Niall Campbell (born 1984),  is a Scottish poet. He has published two poetry collections and a poetry pamphlet.
He was a recipient of the Eric Gregory Award in 2011, winner of the Edwin Morgan Poetry Award in 2014, and was recipient of the Saltire First Book of the Year award.

Biography
Campbell was born in 1984 in South Uist in the Outer Hebrides of Scotland. He studied English literature at the University of Glasgow, where he began writing poetry. 
 He later completed a MLitt in  creative writing at the University of St. Andrews in 2009. Campbell currently lives in Leeds.

In 2011, Campbell was the recipient of an Eric Gregory Award and Robert Louis Stevenson Fellowship.  
In 2013, he  won the Poetry London Competition with his poem, The Letter Always Arrives at its Destination.
He also was the recipient of a Jerwood/Arvon mentorship in 2013. In 2012, Campbell's poetry pamphlet, After the Creel Fleet was published by HappenStance Press.
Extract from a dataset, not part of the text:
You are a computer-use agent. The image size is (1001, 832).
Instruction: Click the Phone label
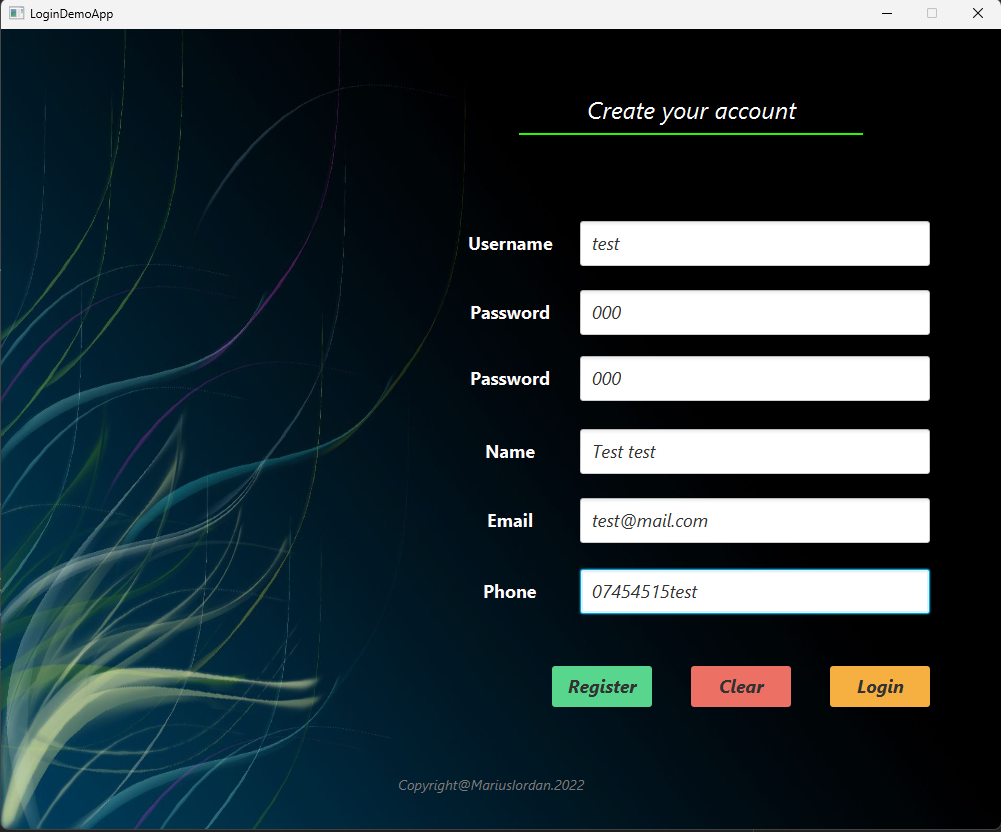pyautogui.click(x=510, y=591)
Campbell's first poetry collection, Moontide was published by Bloodaxe Books in 2014. The collection won the 2014 Edwin Morgan Poetry award
and was recipient of the Saltire First Book of the Year award. The collection was also shortlisted for the Fenton Aldeburgh First Collection Prize, the Saltire First Book of the Year Award, and the Forward Prize for Best First Collection.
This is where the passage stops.